难怪他们交换没人发现,再加上换头的操作闻所未闻,别说外人了,亲生父母也察觉不到。
“走吧,我送你出去,先不说妍琼长大了,我不喜欢我们这一辈的事情影响到她,而且我作孽深重,已经不敢再出去了。”
又提到自己,梁母长叹一声,“即使呆在下水道里,我的脑袋依旧在外作恶,我每天都能听到井盖敲击声,就像脑袋在不停撞击,又在下水道口捡到脑袋投递过来的食物。”
有的时候是眼睛,有的时候是手,有的时候是女孩的头发。梁母每次看到心都要碎了。
弥什却觉得很奇怪。
按照梁母的说法,她是在孕期发现脑袋乱飞,小眉也是在孕期左右发现自己的脑袋也乱飞,在此之前,她们并没有飞头的预兆。
也就是说,这种症状受到激素的影响。
这也是弥什觉得这是基因病的原因。
民国有不少奇谈怪论,其中一种,就提及南方有一种族人叫做飞头族,夜晚的时候脑袋会腾空而起,在外面乱晃。
但是建国后不能成精,那个种族就顺理成章地消失了,也不知道是藏起来了,还是被杀光了…
但这些事情对于梁母来说不是重点,重点是,弥什认为:梁母的脑袋不应该乱飞!
她现在的激素正常,就应该回到从前的状态,而且梁母呆在下水道里,非必要不出来吓人,她所接收到的讯息,都是她的主观意识判断认定的。

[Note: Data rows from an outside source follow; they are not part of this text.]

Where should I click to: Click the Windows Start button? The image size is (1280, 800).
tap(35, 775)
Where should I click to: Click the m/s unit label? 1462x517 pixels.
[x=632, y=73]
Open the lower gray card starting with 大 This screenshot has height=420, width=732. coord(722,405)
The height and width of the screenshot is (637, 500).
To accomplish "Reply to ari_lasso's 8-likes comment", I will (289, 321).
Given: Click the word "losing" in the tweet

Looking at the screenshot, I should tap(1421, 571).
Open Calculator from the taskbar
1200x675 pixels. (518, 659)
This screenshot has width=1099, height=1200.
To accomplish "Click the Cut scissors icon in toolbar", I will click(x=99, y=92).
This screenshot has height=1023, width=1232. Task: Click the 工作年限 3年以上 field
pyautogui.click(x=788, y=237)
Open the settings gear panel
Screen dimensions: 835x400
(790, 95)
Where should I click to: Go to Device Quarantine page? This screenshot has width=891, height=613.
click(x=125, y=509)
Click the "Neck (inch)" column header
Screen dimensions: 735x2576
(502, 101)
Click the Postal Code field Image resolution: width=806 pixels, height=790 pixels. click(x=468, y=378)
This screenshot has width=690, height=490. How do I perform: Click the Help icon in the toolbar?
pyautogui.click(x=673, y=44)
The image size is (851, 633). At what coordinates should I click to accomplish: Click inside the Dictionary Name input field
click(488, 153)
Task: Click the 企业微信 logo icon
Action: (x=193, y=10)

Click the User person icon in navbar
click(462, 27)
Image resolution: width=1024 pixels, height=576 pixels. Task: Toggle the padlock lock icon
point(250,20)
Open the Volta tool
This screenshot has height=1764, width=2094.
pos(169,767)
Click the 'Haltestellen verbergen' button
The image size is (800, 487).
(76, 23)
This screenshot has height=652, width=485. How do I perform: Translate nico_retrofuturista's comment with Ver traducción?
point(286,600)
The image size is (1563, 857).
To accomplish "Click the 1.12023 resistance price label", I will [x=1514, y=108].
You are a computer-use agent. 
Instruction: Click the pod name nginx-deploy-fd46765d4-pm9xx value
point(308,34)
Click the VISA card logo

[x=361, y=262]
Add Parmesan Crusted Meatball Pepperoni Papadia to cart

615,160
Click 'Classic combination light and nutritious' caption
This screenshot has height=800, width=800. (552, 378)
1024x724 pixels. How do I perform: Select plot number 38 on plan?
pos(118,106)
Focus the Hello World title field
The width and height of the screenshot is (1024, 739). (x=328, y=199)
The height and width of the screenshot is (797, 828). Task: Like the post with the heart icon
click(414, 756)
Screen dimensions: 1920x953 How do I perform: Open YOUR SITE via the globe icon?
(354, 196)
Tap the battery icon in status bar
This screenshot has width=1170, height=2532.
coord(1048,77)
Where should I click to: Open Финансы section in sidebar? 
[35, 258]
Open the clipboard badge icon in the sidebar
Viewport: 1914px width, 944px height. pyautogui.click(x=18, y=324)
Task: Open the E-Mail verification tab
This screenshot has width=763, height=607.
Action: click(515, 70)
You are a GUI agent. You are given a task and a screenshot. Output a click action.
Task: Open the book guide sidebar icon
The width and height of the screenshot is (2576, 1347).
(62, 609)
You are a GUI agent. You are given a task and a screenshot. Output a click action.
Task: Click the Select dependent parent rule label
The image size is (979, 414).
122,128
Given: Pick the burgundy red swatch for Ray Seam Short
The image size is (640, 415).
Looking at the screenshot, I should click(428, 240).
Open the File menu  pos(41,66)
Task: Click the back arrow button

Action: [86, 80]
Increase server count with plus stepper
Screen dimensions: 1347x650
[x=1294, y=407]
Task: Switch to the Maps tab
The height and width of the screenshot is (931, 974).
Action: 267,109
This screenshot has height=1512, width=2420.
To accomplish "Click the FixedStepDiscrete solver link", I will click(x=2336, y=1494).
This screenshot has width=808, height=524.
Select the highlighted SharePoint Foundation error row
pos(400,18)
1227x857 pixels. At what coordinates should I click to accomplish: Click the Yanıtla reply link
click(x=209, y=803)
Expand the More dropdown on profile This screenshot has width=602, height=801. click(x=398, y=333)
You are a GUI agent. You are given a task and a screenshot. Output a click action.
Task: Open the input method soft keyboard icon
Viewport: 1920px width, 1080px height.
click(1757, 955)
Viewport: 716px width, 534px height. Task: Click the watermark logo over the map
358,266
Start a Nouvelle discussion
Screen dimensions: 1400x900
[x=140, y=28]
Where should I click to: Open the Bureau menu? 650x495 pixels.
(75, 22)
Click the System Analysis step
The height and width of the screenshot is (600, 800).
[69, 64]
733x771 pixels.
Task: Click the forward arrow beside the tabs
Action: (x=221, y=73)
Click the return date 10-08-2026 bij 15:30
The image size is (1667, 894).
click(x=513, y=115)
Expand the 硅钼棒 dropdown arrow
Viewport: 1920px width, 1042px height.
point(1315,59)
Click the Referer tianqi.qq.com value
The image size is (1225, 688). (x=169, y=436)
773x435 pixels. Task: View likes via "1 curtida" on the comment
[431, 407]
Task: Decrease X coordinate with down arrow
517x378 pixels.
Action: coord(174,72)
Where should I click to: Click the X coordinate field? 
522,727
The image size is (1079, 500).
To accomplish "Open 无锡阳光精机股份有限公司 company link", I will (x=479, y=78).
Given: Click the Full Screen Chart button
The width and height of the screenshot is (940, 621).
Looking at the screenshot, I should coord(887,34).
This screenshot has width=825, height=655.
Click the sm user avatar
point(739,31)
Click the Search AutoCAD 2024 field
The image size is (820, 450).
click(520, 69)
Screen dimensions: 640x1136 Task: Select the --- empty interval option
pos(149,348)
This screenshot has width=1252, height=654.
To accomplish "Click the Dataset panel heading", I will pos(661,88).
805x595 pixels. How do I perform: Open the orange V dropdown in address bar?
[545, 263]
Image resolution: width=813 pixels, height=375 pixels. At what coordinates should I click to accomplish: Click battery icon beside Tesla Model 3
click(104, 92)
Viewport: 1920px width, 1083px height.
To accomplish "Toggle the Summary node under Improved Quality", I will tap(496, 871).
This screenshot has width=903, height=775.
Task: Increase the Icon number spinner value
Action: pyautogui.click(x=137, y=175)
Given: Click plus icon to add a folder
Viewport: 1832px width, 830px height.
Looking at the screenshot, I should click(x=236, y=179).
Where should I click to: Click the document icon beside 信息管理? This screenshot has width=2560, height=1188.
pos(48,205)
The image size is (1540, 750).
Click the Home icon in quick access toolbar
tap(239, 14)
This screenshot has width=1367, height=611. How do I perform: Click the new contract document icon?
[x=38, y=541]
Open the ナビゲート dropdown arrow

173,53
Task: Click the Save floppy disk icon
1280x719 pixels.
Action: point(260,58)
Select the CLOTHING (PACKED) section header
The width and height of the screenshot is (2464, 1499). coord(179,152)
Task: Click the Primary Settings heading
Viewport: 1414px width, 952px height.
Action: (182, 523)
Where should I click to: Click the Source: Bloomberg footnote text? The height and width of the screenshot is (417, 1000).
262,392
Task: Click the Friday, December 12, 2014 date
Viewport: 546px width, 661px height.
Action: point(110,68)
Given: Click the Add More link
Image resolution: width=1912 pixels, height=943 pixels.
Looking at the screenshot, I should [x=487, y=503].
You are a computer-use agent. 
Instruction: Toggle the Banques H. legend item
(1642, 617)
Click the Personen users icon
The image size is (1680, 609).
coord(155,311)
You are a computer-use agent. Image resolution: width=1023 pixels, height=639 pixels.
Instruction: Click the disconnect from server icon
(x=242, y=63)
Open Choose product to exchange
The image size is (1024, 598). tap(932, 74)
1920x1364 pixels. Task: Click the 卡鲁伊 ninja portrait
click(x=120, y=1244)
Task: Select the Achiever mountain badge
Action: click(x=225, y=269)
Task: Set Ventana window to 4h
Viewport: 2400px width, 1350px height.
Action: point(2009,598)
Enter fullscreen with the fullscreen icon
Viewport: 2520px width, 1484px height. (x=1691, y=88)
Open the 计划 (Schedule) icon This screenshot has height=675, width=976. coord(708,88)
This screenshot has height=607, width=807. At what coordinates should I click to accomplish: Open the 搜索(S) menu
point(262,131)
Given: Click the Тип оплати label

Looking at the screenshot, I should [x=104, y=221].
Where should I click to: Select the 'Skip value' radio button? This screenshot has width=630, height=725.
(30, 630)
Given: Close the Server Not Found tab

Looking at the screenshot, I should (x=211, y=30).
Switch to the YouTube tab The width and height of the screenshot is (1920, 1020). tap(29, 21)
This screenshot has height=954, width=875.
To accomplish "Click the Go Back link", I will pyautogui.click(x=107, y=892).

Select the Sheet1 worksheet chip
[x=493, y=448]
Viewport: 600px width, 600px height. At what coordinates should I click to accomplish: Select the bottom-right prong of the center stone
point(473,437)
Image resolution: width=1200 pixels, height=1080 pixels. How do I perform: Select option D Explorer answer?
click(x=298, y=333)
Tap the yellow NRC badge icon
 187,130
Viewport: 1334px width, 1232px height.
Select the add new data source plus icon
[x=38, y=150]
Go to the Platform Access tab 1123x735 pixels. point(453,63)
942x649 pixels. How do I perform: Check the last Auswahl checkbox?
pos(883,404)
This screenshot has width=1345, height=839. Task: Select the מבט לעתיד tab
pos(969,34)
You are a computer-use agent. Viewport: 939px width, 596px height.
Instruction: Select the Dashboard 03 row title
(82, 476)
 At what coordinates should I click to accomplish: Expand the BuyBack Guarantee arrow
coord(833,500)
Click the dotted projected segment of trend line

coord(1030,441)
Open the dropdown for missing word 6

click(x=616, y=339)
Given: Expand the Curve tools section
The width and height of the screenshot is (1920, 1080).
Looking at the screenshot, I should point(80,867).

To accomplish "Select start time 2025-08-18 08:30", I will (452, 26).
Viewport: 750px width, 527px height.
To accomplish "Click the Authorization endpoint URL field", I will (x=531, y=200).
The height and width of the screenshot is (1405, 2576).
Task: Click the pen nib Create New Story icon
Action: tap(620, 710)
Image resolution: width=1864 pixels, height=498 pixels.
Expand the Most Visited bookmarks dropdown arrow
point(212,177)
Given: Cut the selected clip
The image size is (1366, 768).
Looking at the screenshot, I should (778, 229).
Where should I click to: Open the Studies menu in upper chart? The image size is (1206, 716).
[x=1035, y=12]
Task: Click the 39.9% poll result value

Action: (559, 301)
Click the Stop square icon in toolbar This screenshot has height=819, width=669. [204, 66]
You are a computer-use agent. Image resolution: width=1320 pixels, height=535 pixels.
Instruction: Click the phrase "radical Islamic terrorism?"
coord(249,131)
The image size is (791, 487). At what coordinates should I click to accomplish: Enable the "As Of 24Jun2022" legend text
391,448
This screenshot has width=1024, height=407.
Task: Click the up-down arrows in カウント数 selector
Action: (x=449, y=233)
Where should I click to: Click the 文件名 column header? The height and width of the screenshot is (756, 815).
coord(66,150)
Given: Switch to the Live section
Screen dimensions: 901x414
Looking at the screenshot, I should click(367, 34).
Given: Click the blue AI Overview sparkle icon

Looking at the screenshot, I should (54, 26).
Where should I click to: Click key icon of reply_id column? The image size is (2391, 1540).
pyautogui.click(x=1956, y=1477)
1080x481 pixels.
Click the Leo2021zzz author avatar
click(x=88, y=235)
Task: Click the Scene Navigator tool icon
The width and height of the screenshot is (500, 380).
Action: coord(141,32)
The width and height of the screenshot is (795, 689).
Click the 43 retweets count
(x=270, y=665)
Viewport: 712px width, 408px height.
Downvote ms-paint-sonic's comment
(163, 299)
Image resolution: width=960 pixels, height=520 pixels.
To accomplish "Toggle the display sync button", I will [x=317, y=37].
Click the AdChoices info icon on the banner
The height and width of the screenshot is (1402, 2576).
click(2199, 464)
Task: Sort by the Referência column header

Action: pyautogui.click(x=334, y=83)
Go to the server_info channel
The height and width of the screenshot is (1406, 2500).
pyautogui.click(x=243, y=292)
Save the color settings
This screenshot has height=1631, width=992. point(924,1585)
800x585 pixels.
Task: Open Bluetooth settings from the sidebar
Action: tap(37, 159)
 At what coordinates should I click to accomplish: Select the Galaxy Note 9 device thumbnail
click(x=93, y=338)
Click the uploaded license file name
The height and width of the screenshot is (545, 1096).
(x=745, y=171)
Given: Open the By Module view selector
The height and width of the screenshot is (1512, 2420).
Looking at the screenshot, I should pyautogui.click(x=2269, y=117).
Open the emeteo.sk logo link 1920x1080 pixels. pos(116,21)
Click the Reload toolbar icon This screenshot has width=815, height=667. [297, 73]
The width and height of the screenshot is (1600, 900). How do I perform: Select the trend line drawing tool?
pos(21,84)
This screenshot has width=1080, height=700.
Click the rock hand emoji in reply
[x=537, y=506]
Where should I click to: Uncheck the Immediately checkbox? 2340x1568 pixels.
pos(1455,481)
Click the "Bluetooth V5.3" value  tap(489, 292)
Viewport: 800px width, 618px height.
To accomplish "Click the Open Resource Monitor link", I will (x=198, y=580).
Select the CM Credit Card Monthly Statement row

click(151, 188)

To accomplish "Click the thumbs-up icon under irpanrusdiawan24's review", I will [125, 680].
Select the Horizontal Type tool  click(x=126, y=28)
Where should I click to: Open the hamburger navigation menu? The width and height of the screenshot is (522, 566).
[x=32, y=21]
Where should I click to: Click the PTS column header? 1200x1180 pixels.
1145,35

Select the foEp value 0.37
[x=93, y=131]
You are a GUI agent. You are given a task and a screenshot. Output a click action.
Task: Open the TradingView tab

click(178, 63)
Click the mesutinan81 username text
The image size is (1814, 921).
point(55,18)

如果梁母没有害人,那敲击声和丢在下水道口的残骸,就是有人在故意诱导梁母。
弥什陷入思考没有反应。
梁母诧异,伸手拉了拉弥什。
弥什低头看向她的右手,就像被敲钟撞到脑袋也一样,发出“铛!”的一声回响。
她反手握住梁母的手,问:“你用右手?”
“是啊,怎么了?”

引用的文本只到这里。